Au fil des années, King s’est souvent demandé ce qu’était devenu le petit Daniel Torrance, l’enfant-médium de Shining, après la tragédie de l’hôtel Overlook. 35 ans après, King se décide donc à donner une suite à son plus grand succès. L’entreprise est casse-gueule mais King s’attelle à la tâche (il faut dire que bon nombre de lecteurs lui ont toujours réclamé cette suite). Autant l’avouer, Doctor Sleep (titre de cette séquelle) est largement inférieur à The Shining. Pourtant, le roman est loin d’être raté et demeure très attachant, à défaut d’être original.

Danny Torrance a grandi et les choses ont mal tourné pour lui. Pour faire taire son don de clairvoyance, il a choisi la bouteille. Danny est devenu alcoolique et il touche le fond. Il est atteint du même mal qui a entraîné la chute de son père. Mais le hasard ( enfin, peut-être pas vraiment le hasard…) va placer sur son chemin une jeune fille qui possède elle-aussi le Don: Abra Stone. Dan va devenir son mentor, comme le cuisinier Dick Hallorran le fut pour lui jadis. Mais Abra est menacée par une force hostile: la tribu du Nœud Vrai.  Il s’agit d’êtres, en apparence immortels, qui se nourrissent du Don des enfants médiums. A leur tête, la terrible Rose Claque, une femme déterminée et très dangereuse….

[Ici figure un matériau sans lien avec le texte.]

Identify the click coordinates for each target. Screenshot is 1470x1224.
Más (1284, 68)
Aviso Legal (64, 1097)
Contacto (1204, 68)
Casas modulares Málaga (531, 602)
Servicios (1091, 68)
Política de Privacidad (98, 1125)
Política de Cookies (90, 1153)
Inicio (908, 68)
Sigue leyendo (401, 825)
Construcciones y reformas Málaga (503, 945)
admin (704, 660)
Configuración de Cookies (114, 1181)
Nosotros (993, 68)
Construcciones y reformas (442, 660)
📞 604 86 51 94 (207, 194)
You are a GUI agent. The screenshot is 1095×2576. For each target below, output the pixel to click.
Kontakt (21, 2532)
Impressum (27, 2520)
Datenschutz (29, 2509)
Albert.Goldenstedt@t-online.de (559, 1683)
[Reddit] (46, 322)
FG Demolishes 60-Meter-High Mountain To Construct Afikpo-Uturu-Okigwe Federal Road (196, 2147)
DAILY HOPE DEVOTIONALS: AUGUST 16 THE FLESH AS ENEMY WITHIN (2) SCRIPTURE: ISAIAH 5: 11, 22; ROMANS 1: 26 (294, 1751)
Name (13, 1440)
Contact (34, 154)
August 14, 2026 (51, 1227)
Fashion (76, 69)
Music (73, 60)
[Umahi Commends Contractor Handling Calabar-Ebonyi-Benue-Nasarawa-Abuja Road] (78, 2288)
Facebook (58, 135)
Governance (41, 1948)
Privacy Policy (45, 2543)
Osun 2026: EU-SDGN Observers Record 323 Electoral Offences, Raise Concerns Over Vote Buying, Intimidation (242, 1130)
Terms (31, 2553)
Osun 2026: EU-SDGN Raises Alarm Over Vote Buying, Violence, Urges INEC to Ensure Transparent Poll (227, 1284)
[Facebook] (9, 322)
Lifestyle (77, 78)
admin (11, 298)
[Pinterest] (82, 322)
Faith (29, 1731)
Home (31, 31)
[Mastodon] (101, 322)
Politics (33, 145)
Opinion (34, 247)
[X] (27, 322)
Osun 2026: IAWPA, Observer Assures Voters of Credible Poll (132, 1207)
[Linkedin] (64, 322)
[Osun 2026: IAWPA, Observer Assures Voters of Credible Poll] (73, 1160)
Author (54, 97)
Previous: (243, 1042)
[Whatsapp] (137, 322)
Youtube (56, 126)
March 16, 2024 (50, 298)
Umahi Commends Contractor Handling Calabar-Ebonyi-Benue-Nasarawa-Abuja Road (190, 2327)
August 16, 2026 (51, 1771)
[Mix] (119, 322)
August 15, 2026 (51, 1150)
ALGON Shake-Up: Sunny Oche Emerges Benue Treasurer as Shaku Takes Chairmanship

Le principal point faible de Docteur Sleep est son histoire principale: gentils médiums contre vilains vampires psychiques. Elle demeure assez linéaire et finalement assez convenue. Pour autant la construction du roman est réussie. On accompagne Danny pendant son alcoolisme et pendant sa rédemption grâce aux Alcooliques Anonymes, tout en suivant le parcours d’Abra (à partir de sa naissance) et celui du Nœud Vrai. Cela est suffisant pour maintenir l’attention du lecteur. D’autant que l’écriture de King n’est jamais ennuyeuse et qu’il sait conduire son récit. Dommage que le dénouement reste prévisible….

Mais l’intérêt du roman est ailleurs. C’est le côté émotionnel et le soin apporté aux personnages qui demeurent le plus important (même si quelques visions horrifiques très réussies viennent pimenter le tout). La description du Nœud Vrai est ainsi très bien rendue. Loin d’en faire des méchants caricaturaux, King nous les présente comme un vraie famille, qui lutte désespérément pour sa survie, même si elle commet des actes ignobles. Il y a même des passages ambivalents quand certains « meurent », King y mettant beaucoup d’émotion comme pour nous faire éprouver de la compassion pour ces « monstres ». Et puis le personnage de Rose Claque est excellent: une femme séduisante, sensuelle, dangereuse, déterminée, farouche. Une très bonne bad girl! De l’autre côté, nous avons la jeune Abra. King réussit là un joli portrait d’adolescente. Une adolescente enjouée, enthousiaste mais qui a peur de ses pouvoirs et qui voudrait vivre normalement. Tous les  personnages sont remarquablement décrits (comme d’hab chez King): Billy Freeman, Docteur John, les parents d’Abra, sa grand-mère,…Ils forment une petite communauté très attachante. Mais le personnage le plus important, c’est Dan Torrance.

Dan Torrance, l’enfant-médium, devenu un poivrot de la pire espèce et qui accomplit une rédemption salutaire. Quand il s’installe dans la petite ville de Frazier, il rencontre des amis qui vont l’aider. Il s’inscrit aux Alcooliques Anonymes. Mais surtout, il trouve un job d’assistant dans une maison de retraite. Et Danny se sert de son don pour aider les patients agonisants à passer, en douceur, de l’autre côté, d’où son surnom (Docteur Sommeil). Ces scènes, King les décrit sans pathos, avec pudeur et sensibilité. Mais le plus troublant dans le personnage de Dan, c’est qu’il s’agit en fait….de Stephen King lui-même! Pendant quasiment toute une décennie (de la fin des 70′s à la fin des 80′s), King a été alcoolique (et même accro à la cocaïne). Il a failli foutre en l’air sa vie professionnelle et familiale. Sobre depuis quasiment 25 ans, l’écrivain a toujours ressenti le besoin d’écrire là-dessus (il y a beaucoup de personnages d’alcooliques dans son œuvre). Mais avec Dan Torrance, il nous fait vraiment ressentir l’addiction, le manque que peut créer l’alcool et le fond qu’elle peut faire toucher. Il raconte aussi ce que les Alcooliques Anonymes peuvent apporter. Mais surtout, il montre que c’est grâce à l’entourage des proches qu’on s’en sort. King était alcoolique, son don était l’écriture et il a failli tuer ce don (le personnage de Jack Torrance, écrivain raté et alcoolique, dans Shining apparaît dès lors comme l’appel au secours inconscient d’un écrivain qui se noie). Dan Torrance est alcoolique, son don c’est de voir des fantômes et pour faire disparaître ce don, il boit. Le parallèle est évident  entre l’auteur et son personnage.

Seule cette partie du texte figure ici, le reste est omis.